I am currently running Hadoop and HBase in pseudo-distributed mode
using CDH3-u2. In this update, snappy was included for HBase 0.90.4-
cdh3u2.
I wanted to try it out and compare size and speed to lzo (which works
fine). But when i try to create a table, or alter an existing table, i
get an error.
Here is what i do on HBase shell (same effect when i use java API).
create 'testsnappy', {NAME => 'f1', COMPRESSION => 'SNAPPY'}
ERROR: org.apache.hadoop.hbase.client.RegionOfflineException: Only 0
of 1 regions are online; retries exhausted.
On the HBase Master Website in can see the new table in the "Regions
in Transition" section. The state is altering between "opening" and
"closed".
The log is full of those:
ERROR org.apache.hadoop.hbase.regionserver.handler.OpenRegionHandler:
Failed open of region=testsnappy,,
1321955383777.7e5e71006335788551c2d6e90d5f9dee.

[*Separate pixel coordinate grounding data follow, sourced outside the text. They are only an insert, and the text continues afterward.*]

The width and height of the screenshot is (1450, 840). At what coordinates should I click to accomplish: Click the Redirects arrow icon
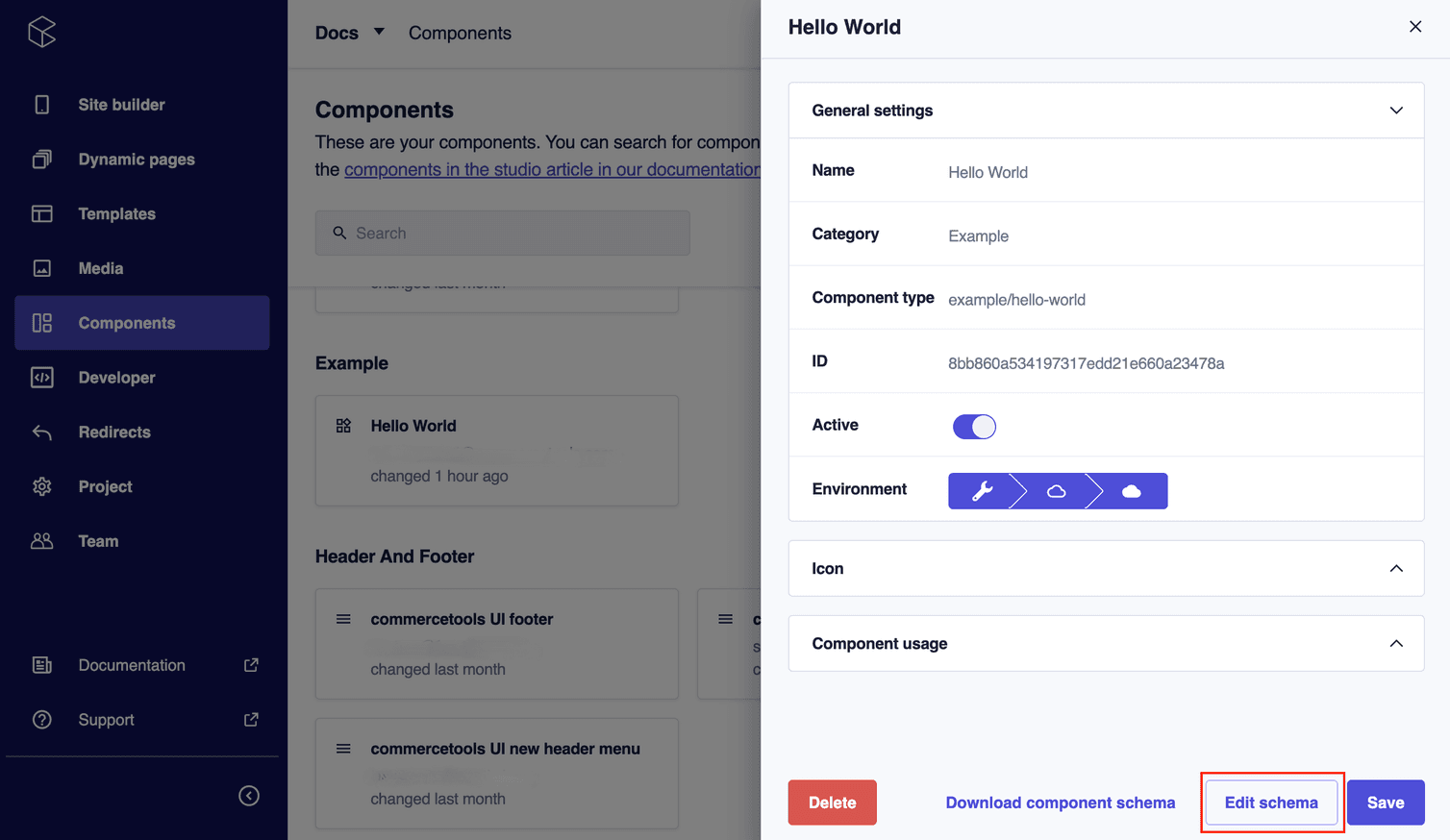(42, 432)
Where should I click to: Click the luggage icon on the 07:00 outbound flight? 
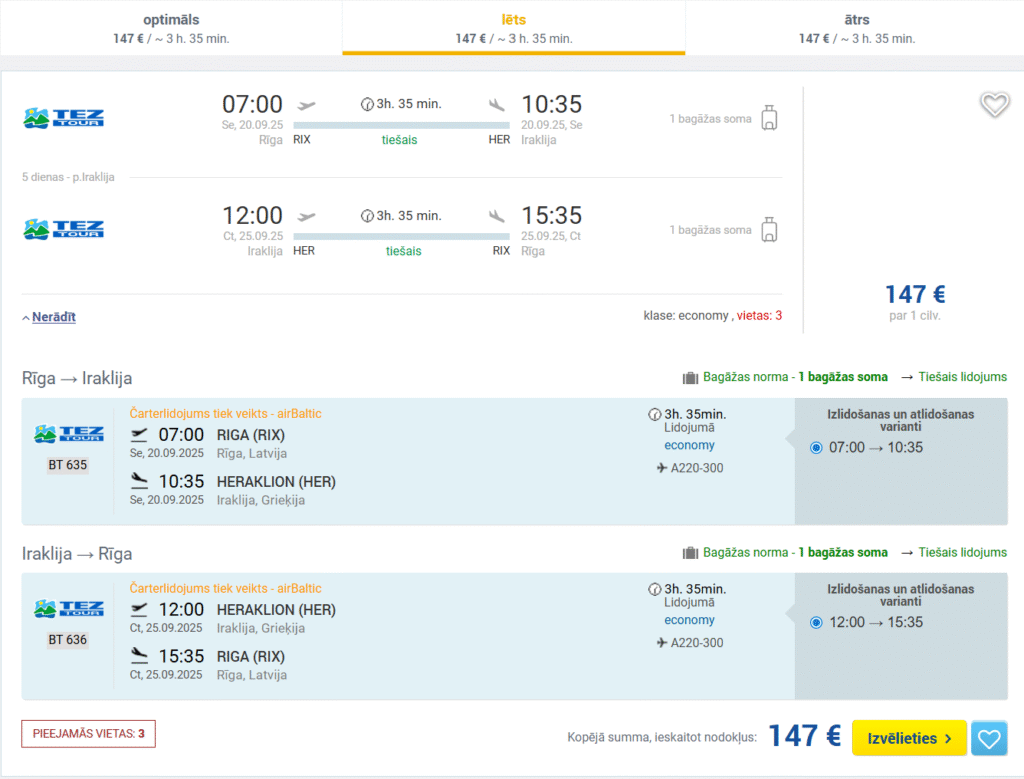click(x=769, y=118)
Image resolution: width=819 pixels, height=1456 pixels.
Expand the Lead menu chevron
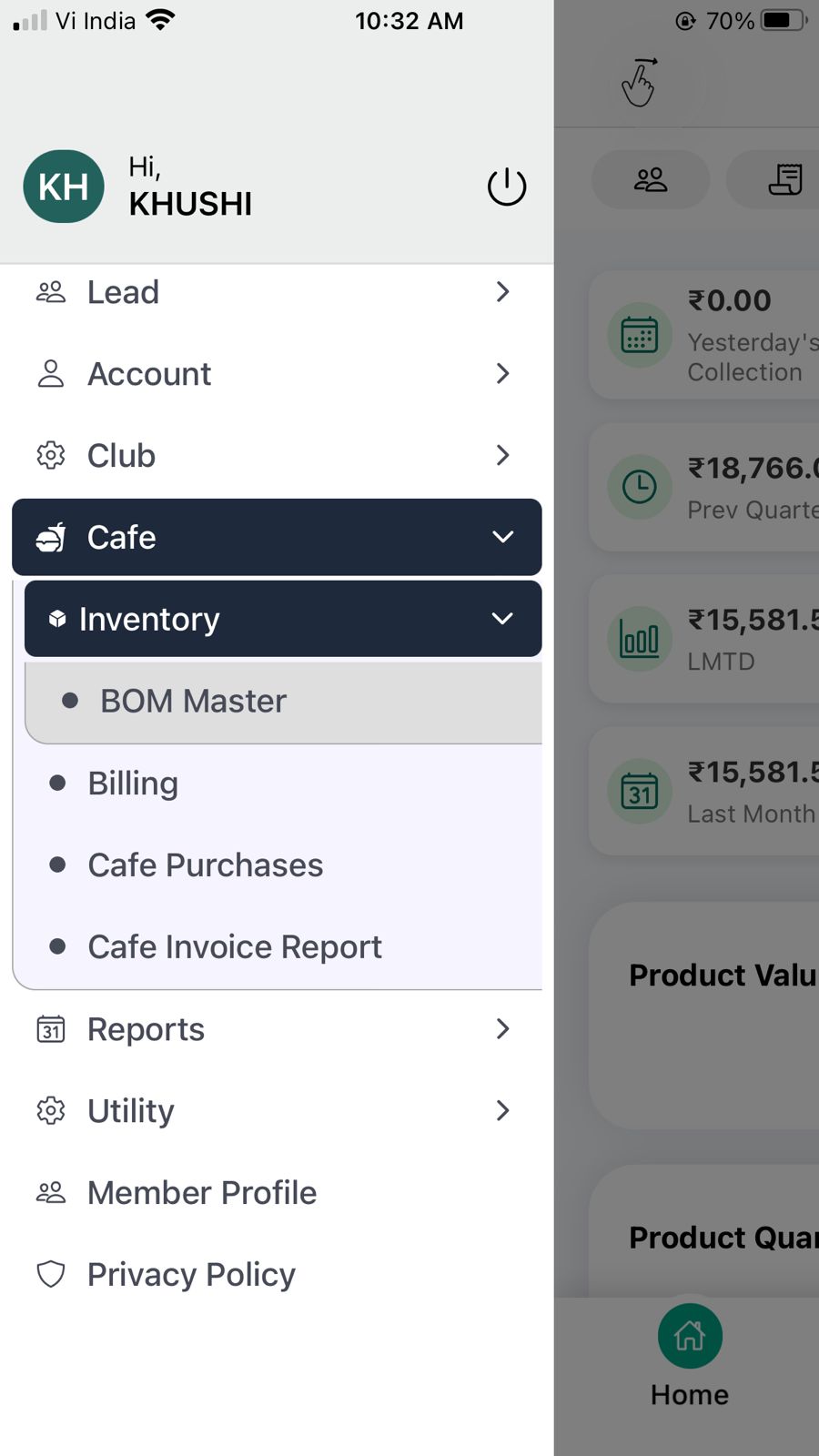[502, 292]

java.io.IOException: Compression algorithm 'snappy' previously failed
test.
at
org.apache.hadoop.hbase.util.CompressionTest.testCompression(CompressionTest.java:
78)
at
org.apache.hadoop.hbase.regionserver.HRegion.checkCompressionCodecs(HRegion.java:
2670)
at
org.apache.hadoop.hbase.regionserver.HRegion.openHRegion(HRegion.java:
2659)
at
org.apache.hadoop.hbase.regionserver.HRegion.openHRegion(HRegion.java:
2647)
at
org.apache.hadoop.hbase.regionserver.handler.OpenRegionHandler.openRegion(OpenRegionHandler.java:
312)
at
org.apache.hadoop.hbase.regionserver.handler.OpenRegionHandler.process(OpenRegionHandler.java:
99)
at
org.apache.hadoop.hbase.executor.EventHandler.run(EventHandler.java:
158)
at java.util.concurrent.ThreadPoolExecutor
$Worker.runTask(ThreadPoolExecutor.java:886)

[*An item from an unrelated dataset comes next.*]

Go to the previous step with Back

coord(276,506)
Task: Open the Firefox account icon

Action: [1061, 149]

at java.util.concurrent.ThreadPoolExecutor
$Worker.run(ThreadPoolExecutor.java:908)
at java.lang.Thread.run(Thread.java:662)
It indicates a failed snappy test, but when i run the test from a
shell:
hbase org.apache.hadoop.hbase.util.CompressionTest afolder snappy
11/11/22 10:57:17 WARN snappy.LoadSnappy: Snappy native library is
available
11/11/22 10:57:17 INFO util.NativeCodeLoader: Loaded the native-hadoop
library
11/11/22 10:57:17 INFO snappy.LoadSnappy: Snappy native library loaded
11/11/22 10:57:17 INFO compress.CodecPool: Got brand-new compressor
SUCCESS
So it seems to be successful.
What am i missing? Is this just related to pseudo-dstributed mode?

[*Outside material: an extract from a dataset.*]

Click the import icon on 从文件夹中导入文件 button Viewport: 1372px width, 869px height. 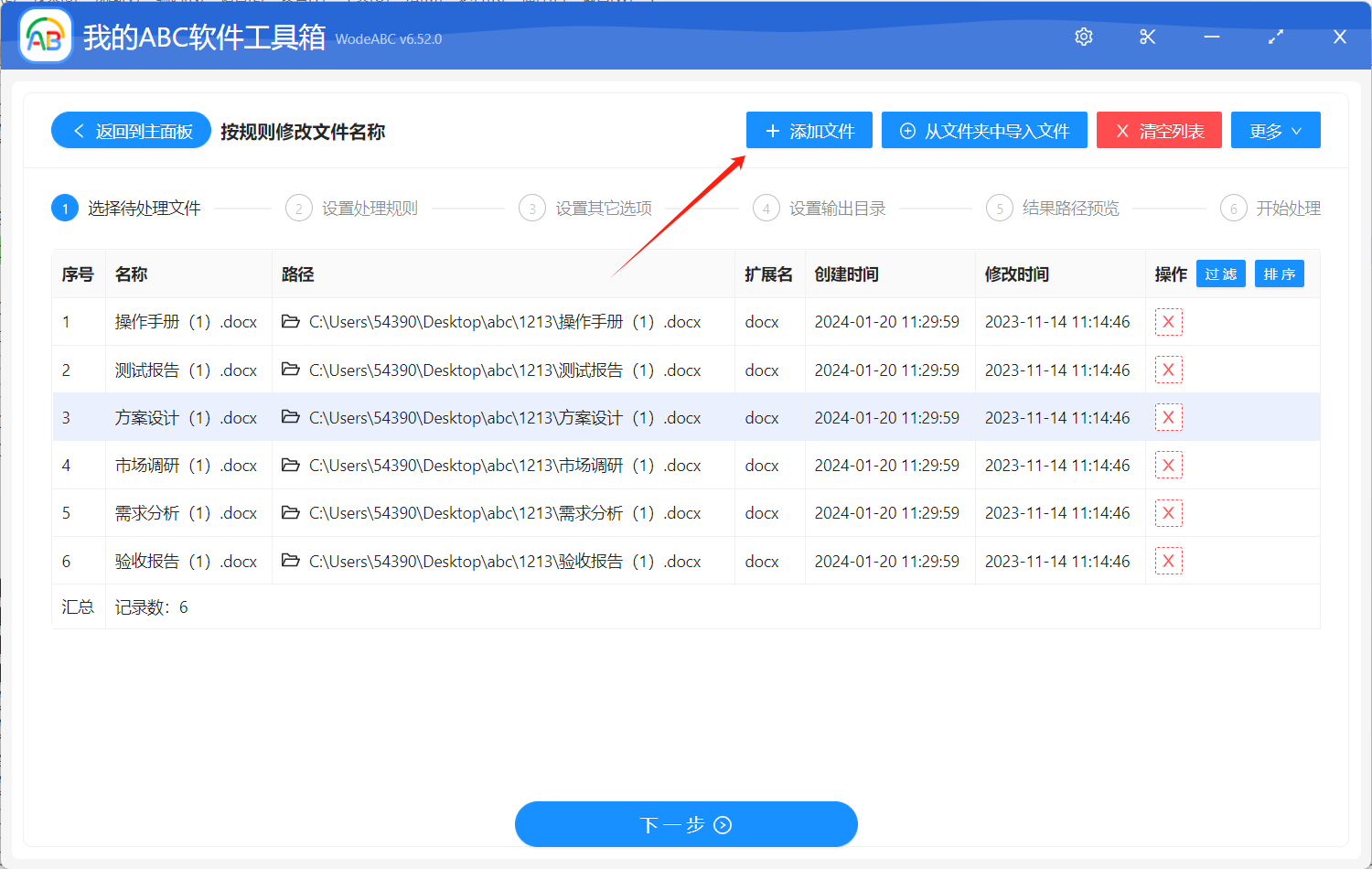906,130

I am going to run MapReduce Jobs on HBase tables probably from next
week on a real cluster (also using CDH3-u2) and i would like to avoid
these problems then :)
When i set snappy as compression for Mapper outputs, i don't get any
errors and the jobs run fine.
conf.set("mapred.compress.map.output", "true");
conf.set("mapred.map.output.compression.codec",
"org.apache.hadoop.io.compress.SnappyCodec");
Thanks for help,
Christopher